As I recall, I had first gotten to know Stuart back around the time he was recuperating from an early heart problem and needed help setting out trap stakes. One spring day he picked me up early, and we headed out to Lazy Point in his truck.
Unlike most of the other trap fishermen around here, Stuart favored steel trap stakes over wood. He would set them from a barge, which he had welded himself. Stuart moved the barge around with a smaller powerboat; I can’t at this point remember much about it other than that he had rigged up a self-made autopilot after a fashion: a sash weight with a hook that allowed it to hang on the boat’s wheel.
I only lasted as a deckhand about a day; I twisted an ankle when I slipped on a stake and couldn’t stand the following morning. For years afterward, a sense that I had missed out on something important bothered me.
If that day with Stuart marked an unfortunate start and end to my commercial fishing career, he never busted my chops about it. There were always bigger matters to talk about when we spoke.
Stuart knew as much as anyone about colonial agreements between the East Hampton Town Trustees and the royal authorities. These, in his eyes, allowed town residents to fish without state licenses, and he was disappointed when he never had a chance to prove the point in court.
It was on the occasion that we had printed something in The Star that might have cast a shadow on these early rights that I last heard from him. The phone buzzed, and a voice from downstairs said, “David, Stuart Vorpahl’s on line one.” And I knew I was in for it.

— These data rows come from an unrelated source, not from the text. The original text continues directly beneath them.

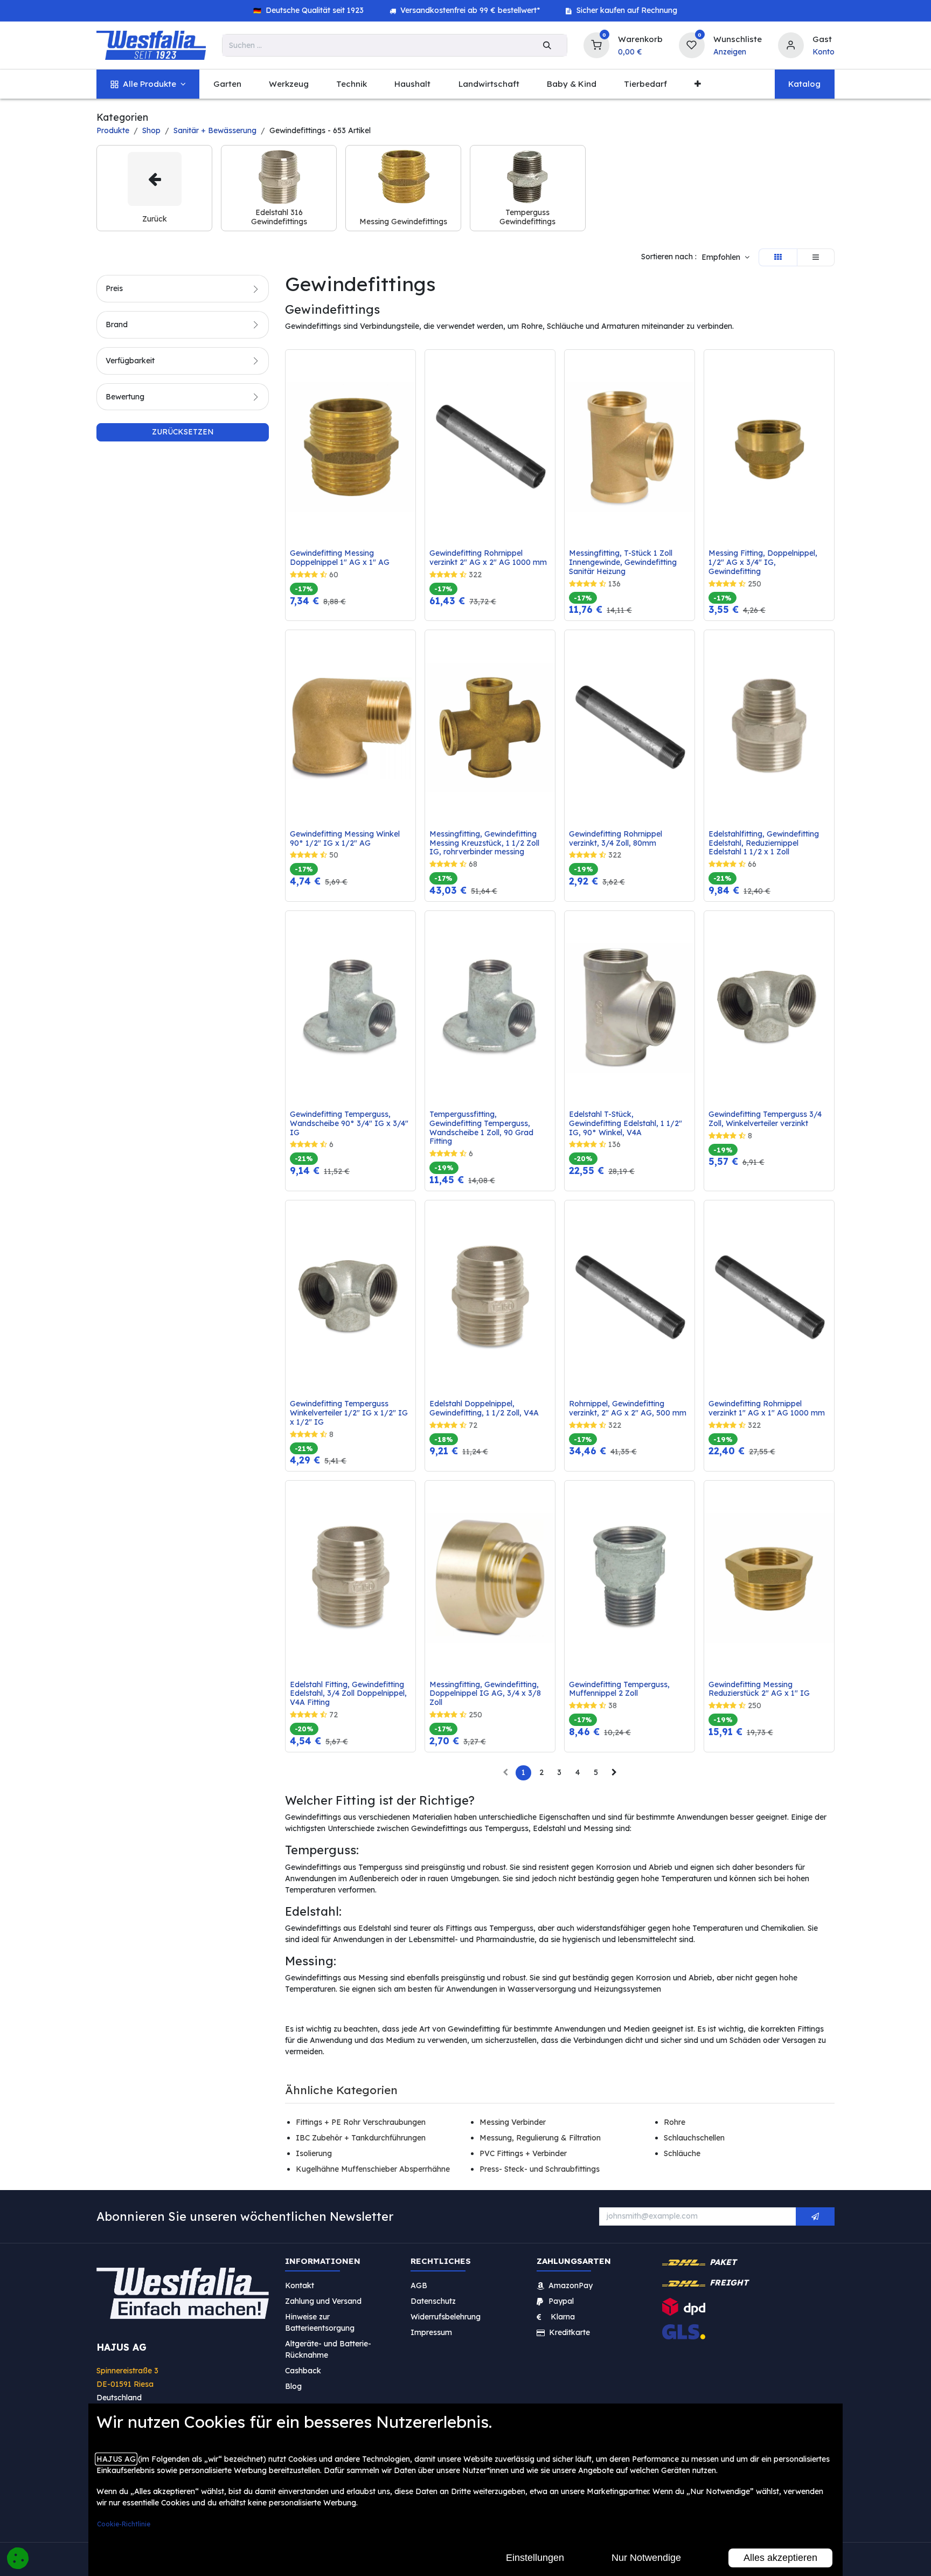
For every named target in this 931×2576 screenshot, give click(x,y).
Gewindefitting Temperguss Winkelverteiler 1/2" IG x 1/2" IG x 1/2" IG (350, 1412)
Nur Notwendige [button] (646, 2557)
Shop (151, 130)
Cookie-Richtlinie (123, 2524)
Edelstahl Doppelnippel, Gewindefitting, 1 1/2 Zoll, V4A (484, 1408)
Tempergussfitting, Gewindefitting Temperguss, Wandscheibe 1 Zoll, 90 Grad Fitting (482, 1128)
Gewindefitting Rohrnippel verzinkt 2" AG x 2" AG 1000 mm (488, 558)
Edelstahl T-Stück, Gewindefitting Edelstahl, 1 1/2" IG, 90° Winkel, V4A (626, 1123)
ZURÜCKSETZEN (183, 432)
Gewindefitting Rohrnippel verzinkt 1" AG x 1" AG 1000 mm (766, 1408)
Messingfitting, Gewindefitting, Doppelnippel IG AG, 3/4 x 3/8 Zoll (486, 1693)
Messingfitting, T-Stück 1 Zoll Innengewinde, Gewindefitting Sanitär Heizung (624, 562)
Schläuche (682, 2153)
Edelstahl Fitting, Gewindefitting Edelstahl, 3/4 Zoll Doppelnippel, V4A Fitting (349, 1693)
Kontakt (299, 2285)
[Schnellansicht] (410, 366)
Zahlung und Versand (323, 2300)
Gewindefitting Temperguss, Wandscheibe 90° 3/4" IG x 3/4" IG (350, 1123)
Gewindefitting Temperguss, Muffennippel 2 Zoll (620, 1689)
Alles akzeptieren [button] (780, 2557)
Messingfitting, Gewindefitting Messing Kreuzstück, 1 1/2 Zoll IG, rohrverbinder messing (485, 843)
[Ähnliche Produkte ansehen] (410, 414)
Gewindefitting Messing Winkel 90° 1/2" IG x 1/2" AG (346, 839)
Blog (293, 2386)
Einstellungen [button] (535, 2557)
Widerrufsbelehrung (447, 2316)
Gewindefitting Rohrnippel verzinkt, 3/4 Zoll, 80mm (616, 839)
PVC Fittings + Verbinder (523, 2153)
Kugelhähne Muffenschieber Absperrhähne (373, 2169)
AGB (419, 2285)
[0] (596, 44)
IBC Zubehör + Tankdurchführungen (361, 2138)
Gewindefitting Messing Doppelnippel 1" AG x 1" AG (340, 558)
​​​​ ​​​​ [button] (815, 2216)
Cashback (303, 2370)
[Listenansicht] (816, 257)
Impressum (431, 2332)
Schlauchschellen (694, 2138)
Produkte (112, 130)
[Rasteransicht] (778, 257)
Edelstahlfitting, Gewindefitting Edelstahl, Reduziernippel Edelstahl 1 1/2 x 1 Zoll (764, 843)
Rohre (674, 2122)
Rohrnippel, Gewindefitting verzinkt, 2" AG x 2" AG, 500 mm (627, 1408)
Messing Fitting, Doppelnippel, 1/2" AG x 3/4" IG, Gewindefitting (763, 562)
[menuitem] (147, 84)
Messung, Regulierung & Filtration (540, 2138)
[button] (725, 257)
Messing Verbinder (513, 2122)
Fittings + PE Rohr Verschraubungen (361, 2122)
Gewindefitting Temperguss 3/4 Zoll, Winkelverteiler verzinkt (766, 1119)
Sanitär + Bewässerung (214, 130)
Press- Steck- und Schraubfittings (540, 2169)
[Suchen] (547, 45)
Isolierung (314, 2153)
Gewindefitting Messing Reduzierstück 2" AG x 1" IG (759, 1689)
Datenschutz (433, 2300)
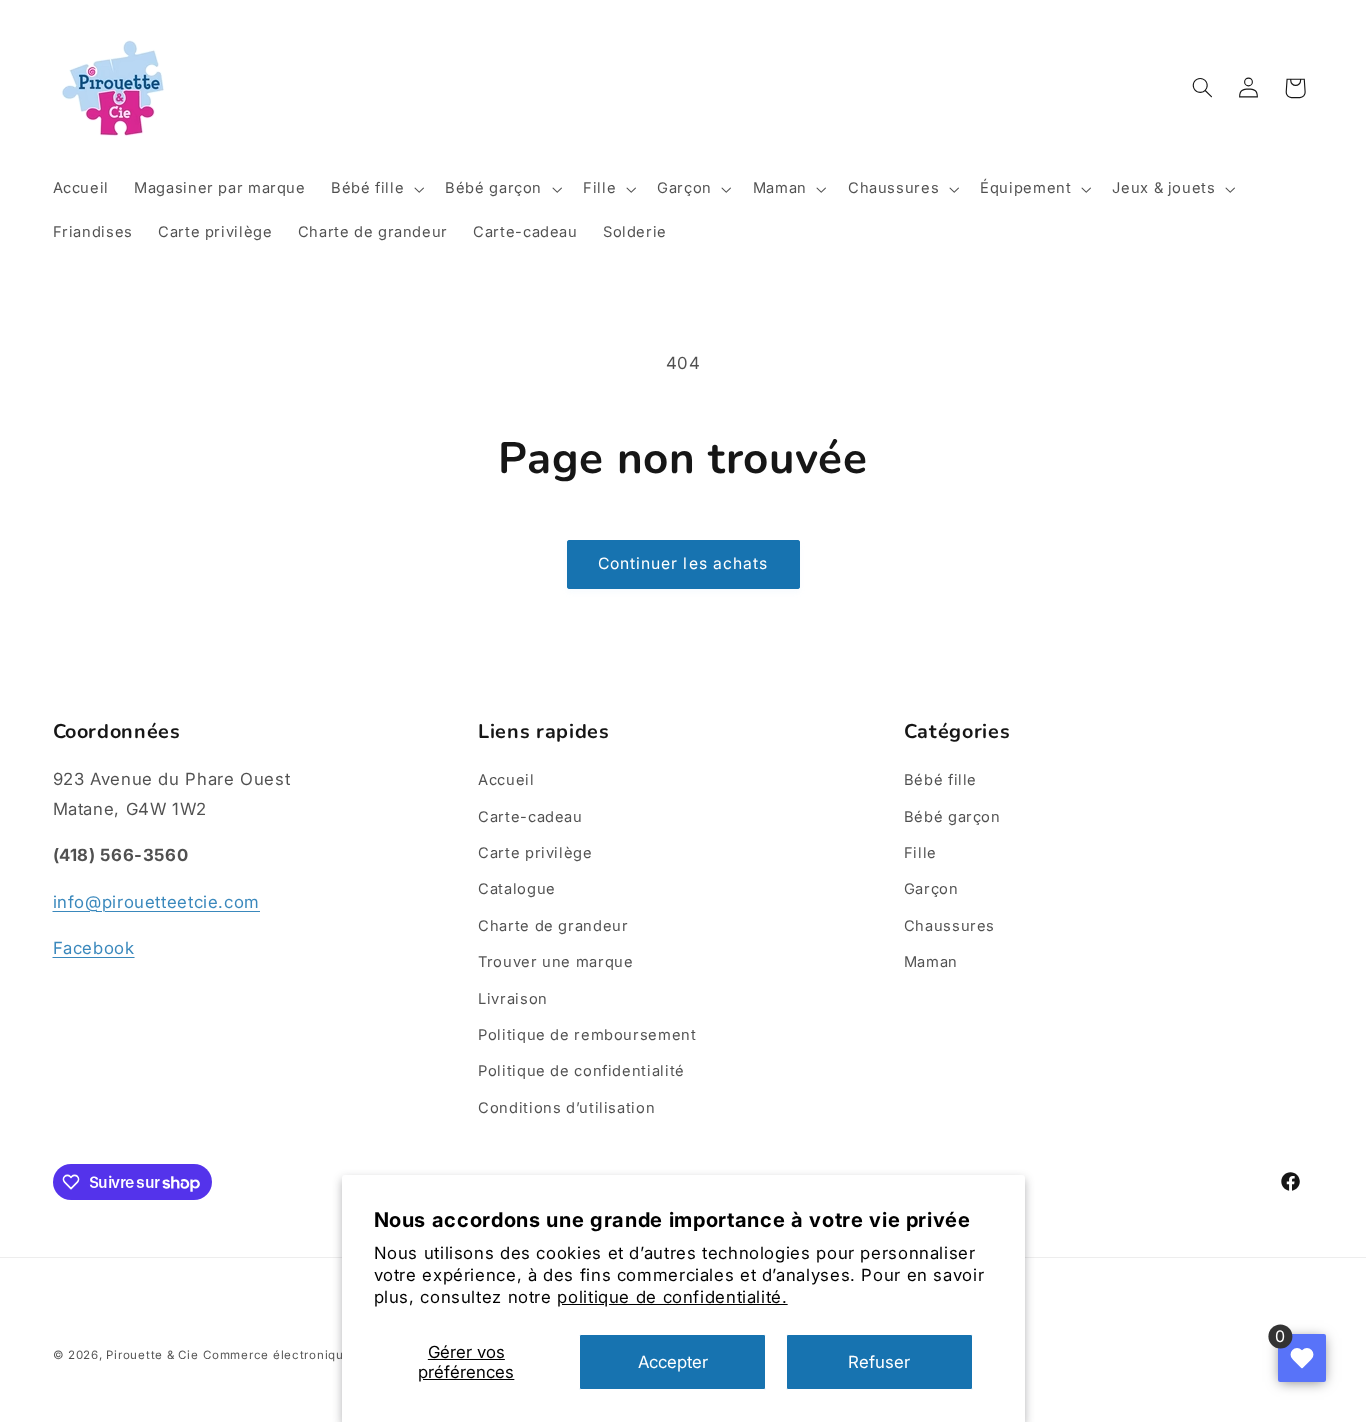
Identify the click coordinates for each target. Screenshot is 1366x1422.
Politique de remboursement (587, 1035)
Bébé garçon (952, 817)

At Stuart’s funeral on Tuesday at the Amagansett Presbyterian Church, Hugh King compared him to Fishhooks Mulford, an early-18th-century colonist who sailed to London to challenge a tax on whaling, saying Fishhooks was Stuart’s most important political forebear. Hugh said that it had taken 300 years for East Hampton to produce a second visionary of Fishhooks Mulford’s stature and that he hoped it would not take 300 more for there to be another. It was likely, he said, that Stuart’s truck, an ancient Willys that had, like its owner, defied the odds for a long time, would still be running.